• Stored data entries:
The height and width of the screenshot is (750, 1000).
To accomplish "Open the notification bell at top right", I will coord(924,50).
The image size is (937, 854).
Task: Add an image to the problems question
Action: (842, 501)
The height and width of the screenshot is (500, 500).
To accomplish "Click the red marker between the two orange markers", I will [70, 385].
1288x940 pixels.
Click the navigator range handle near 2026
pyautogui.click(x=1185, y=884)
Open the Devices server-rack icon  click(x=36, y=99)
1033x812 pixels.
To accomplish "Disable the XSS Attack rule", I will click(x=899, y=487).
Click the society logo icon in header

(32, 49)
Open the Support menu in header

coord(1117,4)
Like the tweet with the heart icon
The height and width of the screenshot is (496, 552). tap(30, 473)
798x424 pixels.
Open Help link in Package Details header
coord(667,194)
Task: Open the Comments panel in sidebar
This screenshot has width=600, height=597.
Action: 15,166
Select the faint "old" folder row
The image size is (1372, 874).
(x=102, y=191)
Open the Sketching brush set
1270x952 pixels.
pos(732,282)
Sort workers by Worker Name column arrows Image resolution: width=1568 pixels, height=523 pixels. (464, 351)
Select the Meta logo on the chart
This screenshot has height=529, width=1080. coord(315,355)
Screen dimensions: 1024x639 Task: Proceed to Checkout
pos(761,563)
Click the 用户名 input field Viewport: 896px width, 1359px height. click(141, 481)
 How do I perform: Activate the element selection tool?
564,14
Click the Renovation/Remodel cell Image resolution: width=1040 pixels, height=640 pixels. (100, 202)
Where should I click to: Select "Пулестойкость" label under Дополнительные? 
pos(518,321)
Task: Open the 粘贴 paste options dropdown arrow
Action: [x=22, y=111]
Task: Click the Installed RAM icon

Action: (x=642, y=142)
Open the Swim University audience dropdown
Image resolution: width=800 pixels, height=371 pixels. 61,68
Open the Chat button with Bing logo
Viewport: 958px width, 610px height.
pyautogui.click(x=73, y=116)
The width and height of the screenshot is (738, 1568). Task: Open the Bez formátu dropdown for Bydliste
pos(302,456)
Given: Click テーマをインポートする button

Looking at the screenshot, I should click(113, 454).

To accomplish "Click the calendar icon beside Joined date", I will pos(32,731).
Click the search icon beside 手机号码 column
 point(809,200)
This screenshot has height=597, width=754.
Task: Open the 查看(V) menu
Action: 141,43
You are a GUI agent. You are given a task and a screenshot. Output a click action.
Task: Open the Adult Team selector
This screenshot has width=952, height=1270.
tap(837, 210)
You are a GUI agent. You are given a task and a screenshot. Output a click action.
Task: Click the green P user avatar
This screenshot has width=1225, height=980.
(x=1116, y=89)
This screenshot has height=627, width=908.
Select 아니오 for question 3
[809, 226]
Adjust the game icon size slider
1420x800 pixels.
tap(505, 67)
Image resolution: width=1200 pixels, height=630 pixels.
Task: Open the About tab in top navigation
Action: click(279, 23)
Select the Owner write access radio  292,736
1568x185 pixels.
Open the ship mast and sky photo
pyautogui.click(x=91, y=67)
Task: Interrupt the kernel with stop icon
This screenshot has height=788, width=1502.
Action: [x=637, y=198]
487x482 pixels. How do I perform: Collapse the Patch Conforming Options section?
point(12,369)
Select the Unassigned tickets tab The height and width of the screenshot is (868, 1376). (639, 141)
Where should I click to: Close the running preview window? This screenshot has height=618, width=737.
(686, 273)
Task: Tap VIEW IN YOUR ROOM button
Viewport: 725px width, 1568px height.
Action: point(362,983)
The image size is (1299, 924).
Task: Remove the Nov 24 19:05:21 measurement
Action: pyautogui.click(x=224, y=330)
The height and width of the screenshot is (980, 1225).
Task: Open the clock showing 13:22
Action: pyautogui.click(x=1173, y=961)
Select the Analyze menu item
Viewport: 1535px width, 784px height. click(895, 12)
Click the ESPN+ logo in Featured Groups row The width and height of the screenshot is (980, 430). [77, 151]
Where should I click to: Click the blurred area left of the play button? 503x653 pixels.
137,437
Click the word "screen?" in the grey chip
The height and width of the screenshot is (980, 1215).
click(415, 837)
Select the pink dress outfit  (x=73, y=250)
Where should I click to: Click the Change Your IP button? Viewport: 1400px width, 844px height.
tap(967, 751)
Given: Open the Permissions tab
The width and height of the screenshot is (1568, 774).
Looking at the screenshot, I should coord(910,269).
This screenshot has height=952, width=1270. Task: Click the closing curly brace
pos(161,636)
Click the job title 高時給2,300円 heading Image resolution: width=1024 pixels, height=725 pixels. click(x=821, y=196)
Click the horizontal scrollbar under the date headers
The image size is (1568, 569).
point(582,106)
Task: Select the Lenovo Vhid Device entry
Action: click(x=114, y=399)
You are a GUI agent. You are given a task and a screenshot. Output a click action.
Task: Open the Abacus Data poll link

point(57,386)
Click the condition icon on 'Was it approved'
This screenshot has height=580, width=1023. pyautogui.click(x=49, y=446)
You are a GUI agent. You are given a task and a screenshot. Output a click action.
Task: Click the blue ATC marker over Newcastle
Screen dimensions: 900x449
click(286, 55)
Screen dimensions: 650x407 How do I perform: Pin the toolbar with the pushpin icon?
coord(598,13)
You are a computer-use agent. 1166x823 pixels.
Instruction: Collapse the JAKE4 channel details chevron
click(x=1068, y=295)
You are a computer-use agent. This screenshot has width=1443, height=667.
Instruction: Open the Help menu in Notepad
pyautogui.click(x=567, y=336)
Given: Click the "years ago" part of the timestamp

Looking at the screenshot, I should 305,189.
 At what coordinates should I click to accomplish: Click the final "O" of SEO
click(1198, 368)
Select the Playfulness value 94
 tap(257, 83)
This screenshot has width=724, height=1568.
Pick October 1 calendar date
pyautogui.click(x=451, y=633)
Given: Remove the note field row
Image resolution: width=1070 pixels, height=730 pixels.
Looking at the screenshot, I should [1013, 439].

• Work to be completed: The required output is every line above from the one with "Select the Unassigned" down to the one with "Task: Tap VIEW IN YOUR ROOM button", restated word for word, ends included.

• Answer for the task:
Select the Unassigned tickets tab The height and width of the screenshot is (868, 1376). (639, 141)
Where should I click to: Close the running preview window? This screenshot has height=618, width=737.
(686, 273)
Task: Tap VIEW IN YOUR ROOM button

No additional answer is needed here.